For an ice cream on an armored personnel carrier
In addition to the concert, Marharyta had her own “program” in Kyiv: visit the wounded Belarusian volunteers in the hospital, go to Bucha, ride an armored personnel carrier — to go get an ice cream.
— The guys from the hospital wrote to me, I answered: “Guys, I will come”. There was this guy without a leg, and not only without a leg, he had a serious injury, he met me with the words: “Oh, hello, now we will tell you how we destroy those beasts”. Another guy has such an injury that he couldn’t laugh, but we were laughing and he asked, “Can you laugh for me plz?”
I arrived in Bucha: the ruins, the smell, which cannot be compared with anything, even after a year. This is scary.
What's next
Marharyta plans to come again with concerts, perhaps to go further than Kyiv. And she is already preparing for the New Year: she wants to record Belarusian carols.
She copes well with emigration: she helps herself with “deception” — she came up with the idea that the tour dragged on for so long. Once she already lived in Vilnius — when she came here to sing.
She does not miss Minsk or Brest, and explains this by the fact that her memories have become dull.
— I would come to my house in the village. See the graves of grandfathers and their ancestors. And so you live, breathe, no one breaks in the door, you react normally to the police. And not like in 2020 — you sleep in clothes, because they can come.
Even if I return to Belarus at the age of 60, I will still live to fight another day.

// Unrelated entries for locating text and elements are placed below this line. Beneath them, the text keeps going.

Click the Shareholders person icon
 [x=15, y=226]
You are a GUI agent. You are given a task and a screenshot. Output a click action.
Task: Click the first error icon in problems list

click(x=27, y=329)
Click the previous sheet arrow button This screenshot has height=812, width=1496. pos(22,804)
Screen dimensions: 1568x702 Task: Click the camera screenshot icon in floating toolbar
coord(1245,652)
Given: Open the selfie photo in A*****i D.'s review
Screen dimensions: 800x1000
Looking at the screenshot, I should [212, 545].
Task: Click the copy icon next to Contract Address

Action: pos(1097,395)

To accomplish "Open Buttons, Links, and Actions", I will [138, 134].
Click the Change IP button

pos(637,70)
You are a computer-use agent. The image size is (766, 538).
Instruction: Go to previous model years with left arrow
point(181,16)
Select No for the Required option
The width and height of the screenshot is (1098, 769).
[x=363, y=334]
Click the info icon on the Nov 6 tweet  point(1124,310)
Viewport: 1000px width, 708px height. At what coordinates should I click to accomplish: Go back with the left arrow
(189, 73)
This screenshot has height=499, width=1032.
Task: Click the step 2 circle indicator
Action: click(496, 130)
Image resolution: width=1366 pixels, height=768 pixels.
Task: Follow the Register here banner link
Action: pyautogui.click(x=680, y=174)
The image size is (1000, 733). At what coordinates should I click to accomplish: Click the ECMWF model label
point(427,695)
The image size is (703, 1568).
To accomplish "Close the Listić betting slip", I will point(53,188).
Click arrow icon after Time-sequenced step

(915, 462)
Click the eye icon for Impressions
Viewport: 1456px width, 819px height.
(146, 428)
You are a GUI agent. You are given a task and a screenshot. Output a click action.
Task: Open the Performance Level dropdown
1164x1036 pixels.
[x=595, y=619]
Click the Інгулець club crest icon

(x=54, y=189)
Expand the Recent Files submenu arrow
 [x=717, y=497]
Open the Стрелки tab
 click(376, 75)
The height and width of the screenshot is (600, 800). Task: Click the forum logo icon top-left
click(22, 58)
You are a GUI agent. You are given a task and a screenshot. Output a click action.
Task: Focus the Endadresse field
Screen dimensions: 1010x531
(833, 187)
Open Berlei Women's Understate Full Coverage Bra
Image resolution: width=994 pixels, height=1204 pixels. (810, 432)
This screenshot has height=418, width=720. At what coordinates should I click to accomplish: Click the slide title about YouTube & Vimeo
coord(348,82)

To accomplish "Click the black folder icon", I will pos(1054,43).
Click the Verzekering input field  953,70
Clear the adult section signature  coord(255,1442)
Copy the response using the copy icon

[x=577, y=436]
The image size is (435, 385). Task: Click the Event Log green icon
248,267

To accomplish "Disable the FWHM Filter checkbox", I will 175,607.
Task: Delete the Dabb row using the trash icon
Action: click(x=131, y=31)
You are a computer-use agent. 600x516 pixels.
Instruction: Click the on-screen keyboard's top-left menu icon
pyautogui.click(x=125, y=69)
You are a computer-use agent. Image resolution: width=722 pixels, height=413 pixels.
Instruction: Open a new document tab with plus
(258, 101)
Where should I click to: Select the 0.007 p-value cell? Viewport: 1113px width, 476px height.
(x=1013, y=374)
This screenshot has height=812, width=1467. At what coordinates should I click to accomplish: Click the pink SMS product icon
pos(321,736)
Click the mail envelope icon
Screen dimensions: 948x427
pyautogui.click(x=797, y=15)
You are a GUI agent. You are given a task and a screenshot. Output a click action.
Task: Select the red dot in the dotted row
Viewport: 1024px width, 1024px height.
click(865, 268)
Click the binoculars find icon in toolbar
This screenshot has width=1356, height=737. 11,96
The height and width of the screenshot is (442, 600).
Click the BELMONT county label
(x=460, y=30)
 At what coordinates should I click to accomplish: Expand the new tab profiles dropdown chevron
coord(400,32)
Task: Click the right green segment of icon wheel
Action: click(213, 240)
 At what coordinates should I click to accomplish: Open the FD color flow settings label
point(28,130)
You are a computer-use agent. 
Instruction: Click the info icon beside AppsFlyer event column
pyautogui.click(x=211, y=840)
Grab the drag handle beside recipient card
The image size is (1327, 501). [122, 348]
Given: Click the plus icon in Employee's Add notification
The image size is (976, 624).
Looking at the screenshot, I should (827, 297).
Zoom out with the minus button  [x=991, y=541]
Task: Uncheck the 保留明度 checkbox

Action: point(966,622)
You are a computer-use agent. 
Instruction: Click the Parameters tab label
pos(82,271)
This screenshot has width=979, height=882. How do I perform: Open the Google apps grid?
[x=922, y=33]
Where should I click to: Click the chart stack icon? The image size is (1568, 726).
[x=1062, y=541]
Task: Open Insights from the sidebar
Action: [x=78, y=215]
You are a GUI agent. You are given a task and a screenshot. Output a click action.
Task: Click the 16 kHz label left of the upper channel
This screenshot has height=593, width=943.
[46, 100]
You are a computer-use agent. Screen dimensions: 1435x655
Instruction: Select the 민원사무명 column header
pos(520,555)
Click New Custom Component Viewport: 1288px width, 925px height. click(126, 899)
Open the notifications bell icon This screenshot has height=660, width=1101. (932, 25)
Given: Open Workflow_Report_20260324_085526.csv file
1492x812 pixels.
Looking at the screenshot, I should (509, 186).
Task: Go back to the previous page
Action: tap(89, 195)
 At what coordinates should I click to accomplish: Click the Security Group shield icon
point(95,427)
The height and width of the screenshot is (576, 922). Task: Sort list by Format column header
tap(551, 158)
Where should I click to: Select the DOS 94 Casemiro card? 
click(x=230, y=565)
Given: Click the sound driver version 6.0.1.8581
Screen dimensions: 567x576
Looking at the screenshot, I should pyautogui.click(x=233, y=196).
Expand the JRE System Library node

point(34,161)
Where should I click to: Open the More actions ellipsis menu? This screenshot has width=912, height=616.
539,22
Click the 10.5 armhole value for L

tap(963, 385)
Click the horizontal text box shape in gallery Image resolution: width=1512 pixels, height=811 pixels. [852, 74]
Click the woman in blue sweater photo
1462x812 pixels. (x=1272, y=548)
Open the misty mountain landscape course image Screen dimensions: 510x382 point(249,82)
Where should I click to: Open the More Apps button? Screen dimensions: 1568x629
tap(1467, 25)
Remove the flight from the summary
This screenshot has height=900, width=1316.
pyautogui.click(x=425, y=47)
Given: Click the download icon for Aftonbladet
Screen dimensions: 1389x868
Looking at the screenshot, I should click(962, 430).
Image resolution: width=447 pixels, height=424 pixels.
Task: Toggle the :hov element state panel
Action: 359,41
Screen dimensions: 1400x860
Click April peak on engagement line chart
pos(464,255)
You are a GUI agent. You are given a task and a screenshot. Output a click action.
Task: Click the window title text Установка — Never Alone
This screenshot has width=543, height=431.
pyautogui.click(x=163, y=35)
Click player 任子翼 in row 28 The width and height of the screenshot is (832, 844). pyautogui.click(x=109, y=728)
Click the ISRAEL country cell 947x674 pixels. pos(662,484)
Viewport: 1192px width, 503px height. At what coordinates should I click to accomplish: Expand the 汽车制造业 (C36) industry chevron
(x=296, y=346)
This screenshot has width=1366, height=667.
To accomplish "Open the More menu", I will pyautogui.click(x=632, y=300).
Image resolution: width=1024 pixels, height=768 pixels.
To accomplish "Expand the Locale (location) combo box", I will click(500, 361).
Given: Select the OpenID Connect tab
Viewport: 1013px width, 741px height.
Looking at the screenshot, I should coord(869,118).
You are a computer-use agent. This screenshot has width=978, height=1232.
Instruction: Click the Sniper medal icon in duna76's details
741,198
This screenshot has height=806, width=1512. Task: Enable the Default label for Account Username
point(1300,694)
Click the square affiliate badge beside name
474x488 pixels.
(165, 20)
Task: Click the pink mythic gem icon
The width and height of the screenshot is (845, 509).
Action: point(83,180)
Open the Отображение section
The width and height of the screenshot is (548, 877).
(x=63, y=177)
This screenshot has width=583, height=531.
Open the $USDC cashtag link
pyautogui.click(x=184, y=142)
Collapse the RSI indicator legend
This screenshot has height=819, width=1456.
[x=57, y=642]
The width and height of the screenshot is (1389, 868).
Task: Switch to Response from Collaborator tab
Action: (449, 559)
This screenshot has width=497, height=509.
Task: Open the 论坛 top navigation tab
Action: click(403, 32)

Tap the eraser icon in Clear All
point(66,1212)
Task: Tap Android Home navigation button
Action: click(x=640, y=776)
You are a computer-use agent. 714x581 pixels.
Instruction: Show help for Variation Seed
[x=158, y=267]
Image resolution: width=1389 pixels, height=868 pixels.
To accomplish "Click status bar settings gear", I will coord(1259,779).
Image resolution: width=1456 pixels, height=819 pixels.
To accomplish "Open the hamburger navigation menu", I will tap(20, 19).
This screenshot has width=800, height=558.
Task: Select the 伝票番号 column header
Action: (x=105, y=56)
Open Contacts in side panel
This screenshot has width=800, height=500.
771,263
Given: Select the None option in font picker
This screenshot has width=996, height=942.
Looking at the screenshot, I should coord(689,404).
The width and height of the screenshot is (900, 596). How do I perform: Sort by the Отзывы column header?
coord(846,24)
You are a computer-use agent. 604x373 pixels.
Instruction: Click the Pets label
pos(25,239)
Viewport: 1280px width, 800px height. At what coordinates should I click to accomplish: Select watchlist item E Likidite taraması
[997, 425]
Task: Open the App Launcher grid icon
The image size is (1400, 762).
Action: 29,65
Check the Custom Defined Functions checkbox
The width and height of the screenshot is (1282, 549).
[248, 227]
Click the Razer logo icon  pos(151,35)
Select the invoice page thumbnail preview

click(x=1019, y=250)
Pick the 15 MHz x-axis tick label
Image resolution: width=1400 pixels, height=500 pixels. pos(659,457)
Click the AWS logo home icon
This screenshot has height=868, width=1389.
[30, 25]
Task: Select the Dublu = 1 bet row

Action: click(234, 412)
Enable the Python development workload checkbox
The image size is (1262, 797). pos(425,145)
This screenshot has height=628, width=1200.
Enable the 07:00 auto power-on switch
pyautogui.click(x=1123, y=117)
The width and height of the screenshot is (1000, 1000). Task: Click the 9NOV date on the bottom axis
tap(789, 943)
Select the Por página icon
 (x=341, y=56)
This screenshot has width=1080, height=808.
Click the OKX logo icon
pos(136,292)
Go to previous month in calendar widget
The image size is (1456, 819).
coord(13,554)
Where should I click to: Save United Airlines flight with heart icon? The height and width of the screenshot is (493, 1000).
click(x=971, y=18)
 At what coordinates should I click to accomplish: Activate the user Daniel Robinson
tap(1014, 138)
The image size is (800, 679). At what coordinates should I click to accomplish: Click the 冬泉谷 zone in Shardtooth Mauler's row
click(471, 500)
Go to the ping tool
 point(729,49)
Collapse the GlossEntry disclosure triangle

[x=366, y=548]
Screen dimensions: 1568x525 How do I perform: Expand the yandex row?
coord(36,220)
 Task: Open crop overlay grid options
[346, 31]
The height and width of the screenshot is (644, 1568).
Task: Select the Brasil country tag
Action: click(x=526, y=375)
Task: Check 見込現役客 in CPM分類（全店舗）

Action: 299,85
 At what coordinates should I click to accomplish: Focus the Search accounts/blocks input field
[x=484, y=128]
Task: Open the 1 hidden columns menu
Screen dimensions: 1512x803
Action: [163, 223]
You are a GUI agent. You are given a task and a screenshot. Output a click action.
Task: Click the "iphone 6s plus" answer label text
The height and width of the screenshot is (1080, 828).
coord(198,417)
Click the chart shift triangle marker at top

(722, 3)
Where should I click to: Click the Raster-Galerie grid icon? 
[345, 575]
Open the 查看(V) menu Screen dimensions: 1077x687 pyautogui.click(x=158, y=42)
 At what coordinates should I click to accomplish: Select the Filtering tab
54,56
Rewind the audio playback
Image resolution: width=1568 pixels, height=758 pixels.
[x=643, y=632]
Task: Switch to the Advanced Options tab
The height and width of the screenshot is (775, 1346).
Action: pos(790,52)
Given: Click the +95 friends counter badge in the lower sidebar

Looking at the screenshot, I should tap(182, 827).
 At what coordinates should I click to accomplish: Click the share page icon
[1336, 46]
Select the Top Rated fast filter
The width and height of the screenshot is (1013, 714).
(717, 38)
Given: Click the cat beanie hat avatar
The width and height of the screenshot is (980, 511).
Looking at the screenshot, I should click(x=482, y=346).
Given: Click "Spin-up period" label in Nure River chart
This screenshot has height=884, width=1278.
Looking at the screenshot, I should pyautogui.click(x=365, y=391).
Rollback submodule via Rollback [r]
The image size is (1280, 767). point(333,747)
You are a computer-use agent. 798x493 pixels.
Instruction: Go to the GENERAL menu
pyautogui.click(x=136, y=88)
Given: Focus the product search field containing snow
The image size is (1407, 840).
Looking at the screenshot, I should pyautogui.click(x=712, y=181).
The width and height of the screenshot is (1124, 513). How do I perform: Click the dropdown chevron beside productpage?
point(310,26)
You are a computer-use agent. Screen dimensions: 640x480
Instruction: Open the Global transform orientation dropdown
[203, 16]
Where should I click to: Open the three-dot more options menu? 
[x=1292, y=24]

I can’t leave Vilnius, because it’s close to the border there, so if anything, I’ll be the first to start.
Everyone says that the war will last long. In general, there are a lot of chickens among men. Why can a girl say that black is black, but some men can not? I feel so embarrassed for them. I don’t know, maybe everyone needs to be right, or ... to be sheep? Maybe you need to be a sheep? There are people who always stand for the bitter truth, that’s me. But there are a lot of weaklings. And it's hard for me, I'm such a ... man. I'm more of a man than some men.
No one taught us to fight, no one taught us how to make a revolution, but we do understand that we must fight evil, dictatorship, and Lukashenka.